Como não procuro ninguém para governar, dou conta das dificuldades de procurar o mundo perfeito. Pago o preço do trajeto.

Tenho alguns familiares que me odeiam, tenho outros que me amam. Tenho muitos amigos e nenhum inimigo.

Entendo a adversidade como saúde e individuação.

Preciso ser o que sou porque preciso do amor verdadeiro. Para mim é importante um amor sem máscaras, sem ilusões, sem fantasia. Fantasia amorosa, acredito, é conseguir gostar da minha realidade.

Gosto mesmo é da multiplicidade, da miscigenação.

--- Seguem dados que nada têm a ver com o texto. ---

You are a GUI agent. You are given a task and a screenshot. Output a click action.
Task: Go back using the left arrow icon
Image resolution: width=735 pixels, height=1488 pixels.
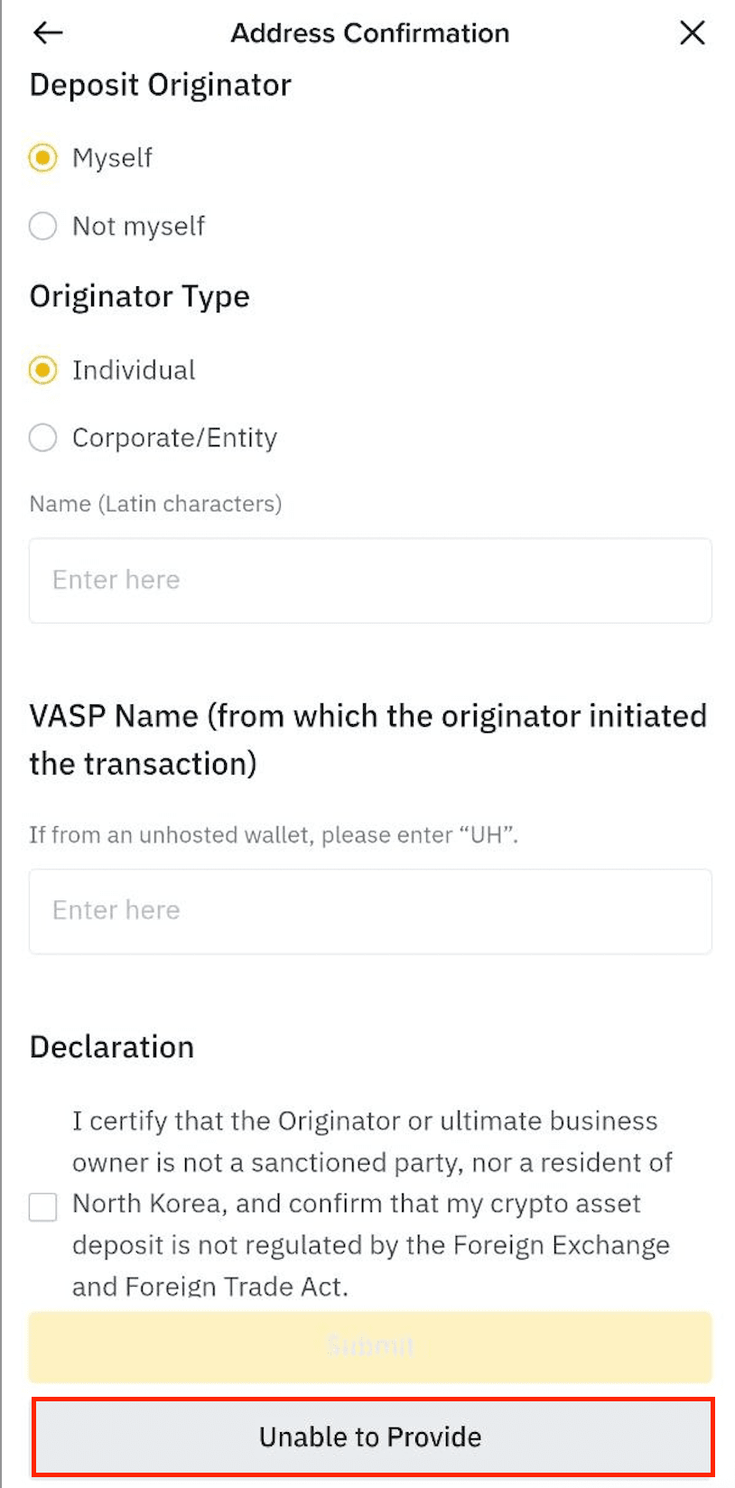48,33
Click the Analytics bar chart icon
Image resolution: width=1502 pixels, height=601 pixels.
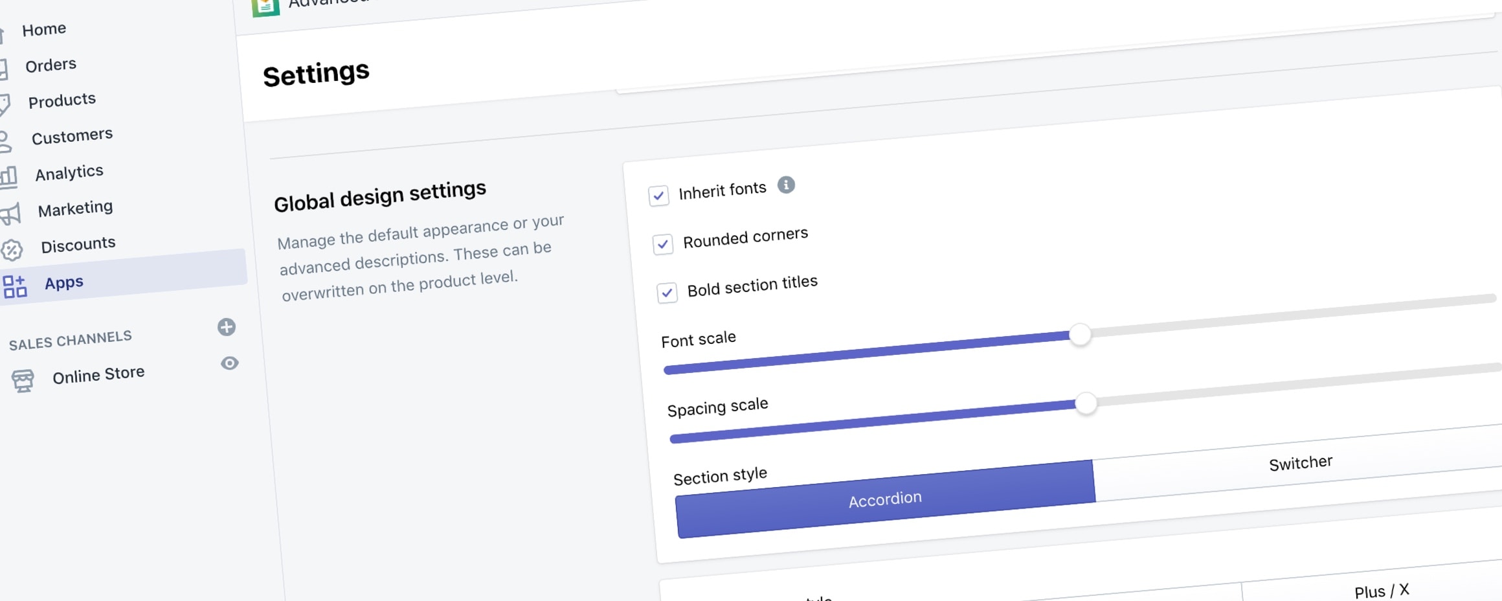[9, 177]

Preciso da natureza para viver e tenho total consciência desta necessidade. Pago o preço de morar no mar, na ilha, na fazenda, com lama, buraco, sem telefone, sem internet, mas não pago o preço de morar no carro com ar condicionado, passar algumas horas para dormir o sono intranquilo dos apartamentos com grades, câmeras, armas, tiros. Prefiro a vida. Assim fui construindo o meu mundo.

Já trabalhei na feira, fui engraxate, já pedi carona, morei oito meses na estrada, trabalhando como ajudante de caminhoneiro. Assim fui construindo a minha profissão, aprendendo a ser terapeuta, trabalhar com a cura.

Quando vejo médicos sem fronteira, cientistas sem fronteira, penso em um rótulo para mim: Pessoa sem Fronteira.

A minha vida foi minha maior escola. Minha liberdade me fez abrir para estudar. É preciso ser livre para ser estudioso. A curiosidade é um talento da liberdade.

Este meu jeito de ser me levou a conviver com a cultura negra, branca, indígena e tudo para mim foi e é importante.

Aprendi a rezar com a rezadeira. Medicamento com o raizeiro. Espiritualidade com os espíritos. E foi assim.

Hoje moro em uma casa, tenho família por total liberdade de escolha, tudo o que vivo foi escolhido por mim e sinto o meu mundo enorme, o meu Deus planta, e eu colho. Assim passo os dias.

É esta a minha confissão de hoje.

Aproveito o momento para explicitar que estes textos, intitulados “Confissões de Halu”, são confissões mesmo. Sinto necessidade delas. Quando as faço não me preocupo se é um livro, uma crônica, não tem formato. Estes textos são o reflexo do espelho do meu mundo livre, espontâneo, fluido, verdadeiro, autobiográfico, a propósito, os meus livros sempre são autobiográficos.  Entendo ser importante transmitir como foi que aprendi os meus conhecimentos.  Vivo tentando fazer um livro técnico, contendo informações produzidas pelos meus aprendizados. Nunca consegui, prefiro contar a minha história, a forma que vivi quando estava aprendendo, enriquecendo-me de conteúdos dos saberes limpos, das fontes de água limpa que bebi.

Preciso contar o milagre e revelar o santo, da mesma forma sempre preferi nenhum pássaro na mão e dois voando. Admiro a água mole que respeita a pedra dura. Fui um ferreiro que fez uma casa de ferro. Fui aprendendo com os provérbios a ser uma pessoa melhor.

Assim sou eu.

E aí vieram as iniciações africanas, meu contato com a espiritualidade, a ampliação dos meus chakras e da minha consciência cósmica.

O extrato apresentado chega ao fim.